Rafah is Syrian, and she is tired of war and the pain it brings her family. She used to be a teacher. Now Rafah and her eight children are refugees in Greece.
Her husband, Karim, has got cancer from the chemical weapons used in Syria. Separated from his family, he is being treated in Germany. “The doctors gave him seven to 15 years to live. In camp he would have already been dead,” says Lisa Ament, a Prague-based American volunteer in the Greek port of Piraeus.
“We lost our country, our house, our car. Everything. And this disease will deprive my children of their father. It is a difficult life,” Rafah writes in Farsi in a notebook of Ament; her letter will be later translated to English by another volunteer.
Like many other refugee women, Rafah has to be strong for her children as more of them are fleeing to Europe from the war-torn countries in the Middle East. They dream of a better life in Europe, unaware of conditions that await them there.
The UN Refugee Agency (UNHCR) estimates that women and children comprise 52 percent of 247,212 refugees and migrants who arrived in Europe by sea from Jan. 1, 2016 to June. In 2015, 1,015,848 people had arrived of whom 43 percent were women and children, and 57 percent were men.
The men arrived in Europe ahead of their families to find out what the life here is going to be like. Now women and children are only following them, Mary Honeyball, a UK member of the European Parliament, told European Parliament News.
Refugees explain the sudden increase of migrating women and children by a rising fear that the path to Europe will soon be closed completely, reports the Washington Post.
In 2016, 46 percent of the refugees are Syrian and Afghani nationals, according to UNHCR. The vast majority of those risking their lives to cross the European border is stuck in Greek refugee camps with no chance for relocation in the foreseeable future.
Odessa Primus, a volunteer from the Czech Republic who works in Idomeni refugee camp, shared moments of both happiness and despair with the refugees. There she met a Syrian family with five daughters, all under the age of ten, who invited her to their home – a broken-down train compartment.

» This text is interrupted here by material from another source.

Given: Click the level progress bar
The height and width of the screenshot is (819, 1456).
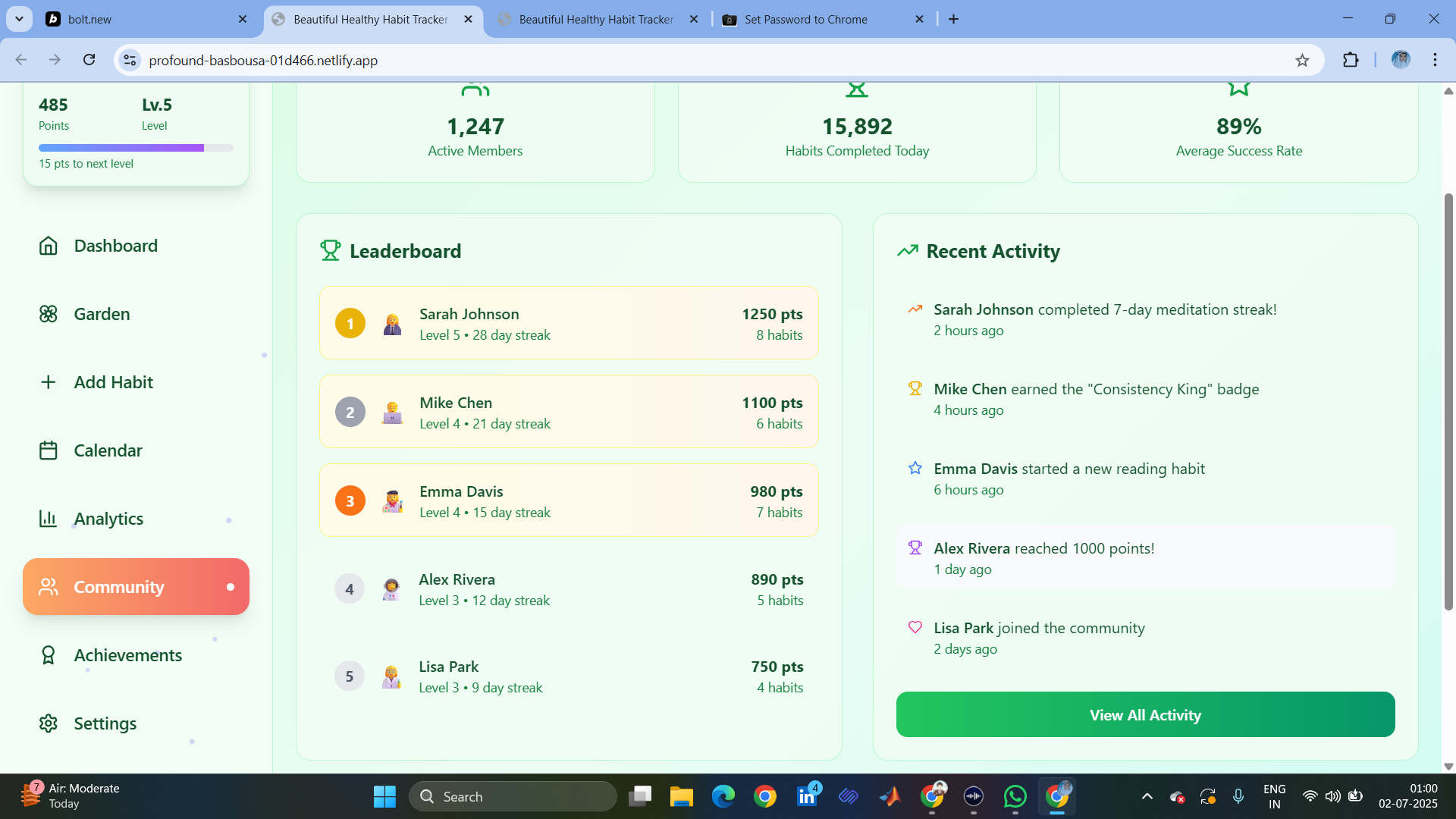Looking at the screenshot, I should click(136, 148).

Primus brought a doll and a small plastic horse for children, later joining them for a family drawing session. It wasn’t flowers and mountains kids pictured, but houses on fire with people dead and war planes in the sky. They also drew a reality of their new lives in the refugee camp. “Waiting in line for food. Those at front smile, while those at the back don’t,” writes Primus on her Facebook blog under the picture of one of the girls holding her drawing. “She says the sun burns them as they wait for food.”
“The detention camps are prisons, closed, cold and without sympathy and humanity,” says Primus.
Morning in the camp starts early – people wake with the sun, trying to get bananas and baby milk from Platanos Refugee Solidarity group. After that, camp-inhabitants either roam around or go to shower. “Shower means: go to the water point, get some in a bucket, and then try and find a bush or something to wash behind,” Primus describes a usual day in the refugee camp.
“Women try and sponge clean themselves in their tents, and wash their kids outside.” During the day they stand in line to get anything: in line for clothes, for the doctor, for diapers, for lunch, for tea, for the phones’ charging station, for dinner, for firewood to keep warm at night, for a tent. Then, late into the evening children and adults sit around the train tracks next to Greece’s border with Macedonia. ‘We are human’ and ‘You cried for Aylan, you cried for Paris, you cried for Brussels, so did we. It’s time to cry for us. We are dying too, just slowly,’ – these are the signs camp-inhabitants hold up when they don’t sing or play cards, Primus says.
Children in the refugee camps don’t go to school, but they are always eager to play with volunteers. Ament, a preschool teacher in the Czech Republic, helped to arrange a drawing place on the road closed for cars in the Greek port of Piraeus. Some children are so excited to spend two hours with art supplies that they try to steal the markers. “You have to grab their hands and show in sign language – only two, only two,” tells Ament. “But there are 20 hands, so you are trying to lose only half the markers.”
In 2016, 34 percent of the refugees in the camps are children, eight percent more than in 2015, according to UNHCR. There were 10,524 unaccompanied minors reported in 2016. However, the majority of them are still unknown to the officials. “We try and keep an eye out,” Primus says. “But they are too scared to announce themselves from fear of being deported or put in a detention centre.”
Even with parents, children don’t feel safe in Europe.
Primus tells about a family with two boys from the Idomeni refugee camp that wrote her at night asking for a doctor because they were frightened by the effect tear gas had on their children. She was away from Greece, and her medical friends were not allowed in the camp the next day. “The little boys were asking me to send them a voice message, in any language, they just wanted to hear my voice,” Primus writes on her Facebook blog. “They were saying they are scared and miss me.”
Finally, the boys’ mother decided to return to Turkey. Like her, Rafah and thousands other mothers want to find a better life for their children. They don’t know how and where.
“War, sea and even the world – all is against us and there is no place to escape. I’m begging you, presidents! Where is justice? I’m a mother of eight children, and I need someone to support us,” Rafah finishes her letter, adding at the end: “Thank you all.”